-- Extrait fourni --
··········

Un nouveau groupe islamiste jusqu’alors inconnu qui a revendiqué l’enlèvement de trois Européens à Tindouf (ouest de l’Algérie), menace d’étendre ses actions au delà du Sahel, où est déjà présente la branche maghrébine d’Al-Qaïda, à toute l’Afrique de l’Ouest
Le 12 décembre, une vidéo montrant des hommes armés encadrant deux femmes, une Italienne et une Espagnole, ainsi qu’un Espagnol, enlevés le 23 octobre dans la région de Tindouf, fief des indépendantistes sahraouis du front Polisario, est rendue publique par le Mouvement unicité et Jihad en Afrique de l’ouest (MUJAO).

··········

-- Données fournies --
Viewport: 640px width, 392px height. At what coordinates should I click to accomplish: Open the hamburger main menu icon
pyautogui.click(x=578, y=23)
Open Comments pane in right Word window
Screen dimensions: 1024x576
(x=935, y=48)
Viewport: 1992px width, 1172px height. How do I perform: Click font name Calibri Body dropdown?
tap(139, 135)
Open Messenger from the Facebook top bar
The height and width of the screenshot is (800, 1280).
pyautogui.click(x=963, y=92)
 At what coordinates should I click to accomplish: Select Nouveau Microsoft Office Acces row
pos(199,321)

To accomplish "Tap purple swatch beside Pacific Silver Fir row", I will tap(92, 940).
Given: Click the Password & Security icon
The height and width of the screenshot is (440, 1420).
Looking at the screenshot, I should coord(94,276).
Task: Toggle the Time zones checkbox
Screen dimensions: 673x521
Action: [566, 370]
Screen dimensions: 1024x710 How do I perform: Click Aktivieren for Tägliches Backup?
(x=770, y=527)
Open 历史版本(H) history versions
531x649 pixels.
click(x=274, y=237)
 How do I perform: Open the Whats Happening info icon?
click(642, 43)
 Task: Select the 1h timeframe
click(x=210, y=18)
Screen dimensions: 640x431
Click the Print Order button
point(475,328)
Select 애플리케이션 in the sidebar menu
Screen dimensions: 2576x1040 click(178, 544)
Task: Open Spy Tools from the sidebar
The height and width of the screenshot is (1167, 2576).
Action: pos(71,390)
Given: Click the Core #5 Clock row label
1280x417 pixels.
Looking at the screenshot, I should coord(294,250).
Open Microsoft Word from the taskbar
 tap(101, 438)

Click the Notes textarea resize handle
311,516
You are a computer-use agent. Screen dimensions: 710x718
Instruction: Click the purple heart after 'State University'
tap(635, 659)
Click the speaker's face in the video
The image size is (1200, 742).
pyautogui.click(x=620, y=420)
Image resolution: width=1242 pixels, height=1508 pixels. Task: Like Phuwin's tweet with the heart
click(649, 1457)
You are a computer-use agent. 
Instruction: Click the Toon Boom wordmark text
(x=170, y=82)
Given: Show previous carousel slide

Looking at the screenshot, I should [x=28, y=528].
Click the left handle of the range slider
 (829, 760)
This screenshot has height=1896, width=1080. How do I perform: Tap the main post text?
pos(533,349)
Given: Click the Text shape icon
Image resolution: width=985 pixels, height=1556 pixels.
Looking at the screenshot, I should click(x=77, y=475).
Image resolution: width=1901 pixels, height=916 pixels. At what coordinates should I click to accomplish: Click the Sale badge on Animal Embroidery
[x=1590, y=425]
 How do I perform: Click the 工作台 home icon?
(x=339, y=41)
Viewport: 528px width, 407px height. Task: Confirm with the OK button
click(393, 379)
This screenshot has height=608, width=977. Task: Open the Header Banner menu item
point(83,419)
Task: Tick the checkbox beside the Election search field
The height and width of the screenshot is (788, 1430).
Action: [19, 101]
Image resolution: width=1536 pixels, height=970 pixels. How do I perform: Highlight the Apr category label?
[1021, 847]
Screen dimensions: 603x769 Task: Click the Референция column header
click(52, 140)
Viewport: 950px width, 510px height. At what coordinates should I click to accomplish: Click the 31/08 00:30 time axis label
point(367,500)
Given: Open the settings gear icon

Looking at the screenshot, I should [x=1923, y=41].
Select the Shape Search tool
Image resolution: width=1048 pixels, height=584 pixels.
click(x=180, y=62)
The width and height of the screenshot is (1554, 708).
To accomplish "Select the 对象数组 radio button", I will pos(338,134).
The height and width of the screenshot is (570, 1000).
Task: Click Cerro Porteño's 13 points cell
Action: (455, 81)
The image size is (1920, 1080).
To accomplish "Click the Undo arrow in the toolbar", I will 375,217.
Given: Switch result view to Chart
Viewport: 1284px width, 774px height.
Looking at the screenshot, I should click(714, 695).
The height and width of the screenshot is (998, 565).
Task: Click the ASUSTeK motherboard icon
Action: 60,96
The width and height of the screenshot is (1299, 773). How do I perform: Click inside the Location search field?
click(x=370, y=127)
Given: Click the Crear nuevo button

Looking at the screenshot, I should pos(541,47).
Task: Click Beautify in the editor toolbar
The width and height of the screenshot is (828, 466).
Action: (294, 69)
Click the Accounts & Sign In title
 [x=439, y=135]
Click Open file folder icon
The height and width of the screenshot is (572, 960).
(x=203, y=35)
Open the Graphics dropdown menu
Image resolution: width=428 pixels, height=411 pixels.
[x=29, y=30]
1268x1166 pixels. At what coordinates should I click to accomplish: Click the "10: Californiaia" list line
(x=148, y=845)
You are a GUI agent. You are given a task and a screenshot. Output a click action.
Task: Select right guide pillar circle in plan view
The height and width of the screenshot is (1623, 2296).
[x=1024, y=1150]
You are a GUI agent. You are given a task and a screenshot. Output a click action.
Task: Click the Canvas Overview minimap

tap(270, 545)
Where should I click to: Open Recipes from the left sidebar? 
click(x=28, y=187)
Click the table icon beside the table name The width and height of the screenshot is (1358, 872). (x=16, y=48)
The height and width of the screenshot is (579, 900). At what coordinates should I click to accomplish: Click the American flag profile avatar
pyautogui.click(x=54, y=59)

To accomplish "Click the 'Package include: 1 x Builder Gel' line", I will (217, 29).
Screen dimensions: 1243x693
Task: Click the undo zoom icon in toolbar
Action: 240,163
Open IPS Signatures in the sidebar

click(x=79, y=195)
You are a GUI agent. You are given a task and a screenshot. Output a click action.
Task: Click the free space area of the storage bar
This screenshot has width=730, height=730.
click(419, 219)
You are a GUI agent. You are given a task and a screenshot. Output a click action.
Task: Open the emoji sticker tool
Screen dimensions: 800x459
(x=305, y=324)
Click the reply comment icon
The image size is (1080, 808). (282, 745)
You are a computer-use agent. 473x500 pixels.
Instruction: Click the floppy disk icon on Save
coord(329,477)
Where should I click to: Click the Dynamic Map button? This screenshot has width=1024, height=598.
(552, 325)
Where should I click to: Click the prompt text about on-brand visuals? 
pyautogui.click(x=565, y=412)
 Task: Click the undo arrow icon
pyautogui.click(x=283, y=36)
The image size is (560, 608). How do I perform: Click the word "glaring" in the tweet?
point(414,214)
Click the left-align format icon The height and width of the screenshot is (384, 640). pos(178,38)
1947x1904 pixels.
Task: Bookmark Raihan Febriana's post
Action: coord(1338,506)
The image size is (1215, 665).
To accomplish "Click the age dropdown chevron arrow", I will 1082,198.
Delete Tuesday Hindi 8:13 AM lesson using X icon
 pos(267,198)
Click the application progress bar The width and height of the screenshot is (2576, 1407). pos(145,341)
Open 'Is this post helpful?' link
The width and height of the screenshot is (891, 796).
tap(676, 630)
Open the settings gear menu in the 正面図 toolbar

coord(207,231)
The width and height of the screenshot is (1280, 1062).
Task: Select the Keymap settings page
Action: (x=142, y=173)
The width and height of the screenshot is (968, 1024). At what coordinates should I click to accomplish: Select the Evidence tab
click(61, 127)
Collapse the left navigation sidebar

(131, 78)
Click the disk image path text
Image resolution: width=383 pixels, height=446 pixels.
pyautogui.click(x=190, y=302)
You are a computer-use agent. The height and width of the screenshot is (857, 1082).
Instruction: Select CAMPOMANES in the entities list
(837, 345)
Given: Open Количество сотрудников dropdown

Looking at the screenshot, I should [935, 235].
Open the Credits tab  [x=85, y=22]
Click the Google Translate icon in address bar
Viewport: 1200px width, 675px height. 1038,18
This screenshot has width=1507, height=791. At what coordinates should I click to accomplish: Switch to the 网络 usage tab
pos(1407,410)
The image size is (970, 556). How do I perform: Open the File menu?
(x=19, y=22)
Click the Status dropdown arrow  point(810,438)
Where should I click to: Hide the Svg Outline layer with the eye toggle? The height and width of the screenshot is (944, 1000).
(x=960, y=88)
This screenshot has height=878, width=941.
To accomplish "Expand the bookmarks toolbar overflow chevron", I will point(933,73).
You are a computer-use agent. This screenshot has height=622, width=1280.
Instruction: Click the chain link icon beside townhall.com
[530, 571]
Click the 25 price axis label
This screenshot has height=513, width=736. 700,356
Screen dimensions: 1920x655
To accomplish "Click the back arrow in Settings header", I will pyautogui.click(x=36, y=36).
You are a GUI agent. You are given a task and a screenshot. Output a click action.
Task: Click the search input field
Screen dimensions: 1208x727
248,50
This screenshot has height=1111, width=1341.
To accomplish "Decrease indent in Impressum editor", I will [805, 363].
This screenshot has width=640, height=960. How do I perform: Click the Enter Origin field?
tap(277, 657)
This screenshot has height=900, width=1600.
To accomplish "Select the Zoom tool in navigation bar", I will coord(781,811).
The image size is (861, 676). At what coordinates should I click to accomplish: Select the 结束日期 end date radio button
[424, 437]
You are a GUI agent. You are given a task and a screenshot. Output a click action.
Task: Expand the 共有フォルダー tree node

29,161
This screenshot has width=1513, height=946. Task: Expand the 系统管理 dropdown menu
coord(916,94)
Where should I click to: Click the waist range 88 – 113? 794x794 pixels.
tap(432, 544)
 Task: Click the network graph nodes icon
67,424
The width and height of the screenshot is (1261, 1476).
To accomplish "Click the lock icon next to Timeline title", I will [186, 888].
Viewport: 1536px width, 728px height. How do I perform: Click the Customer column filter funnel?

··········

-- À faire --
A) D'après l'extrait sur l'enlèvement de Tindouf :
(i) Dans quelle région les trois Européens ont-ils été enlevés ?
(ii) À quelle date ont-ils été enlevés ?
(iii) Quel mouvement a rendu la vidéo publique ?
B) Recopiez fidèlement le passage de l'extrait qui commence par « Un nouveau groupe » et se termine par « de l’ouest (MUJAO). ».
Répondez en vous fondant uniquement sur l'extrait.

-- Tâches corrigées --
A)
(i) Dans la région de Tindouf, dans l'ouest de l'Algérie.
(ii) Le 23 octobre.
(iii) Le Mouvement unicité et Jihad en Afrique de l'ouest (MUJAO).

B)
Un nouveau groupe islamiste jusqu’alors inconnu qui a revendiqué l’enlèvement de trois Européens à Tindouf (ouest de l’Algérie), menace d’étendre ses actions au delà du Sahel, où est déjà présente la branche maghrébine d’Al-Qaïda, à toute l’Afrique de l’Ouest
Le 12 décembre, une vidéo montrant des hommes armés encadrant deux femmes, une Italienne et une Espagnole, ainsi qu’un Espagnol, enlevés le 23 octobre dans la région de Tindouf, fief des indépendantistes sahraouis du front Polisario, est rendue publique par le Mouvement unicité et Jihad en Afrique de l’ouest (MUJAO).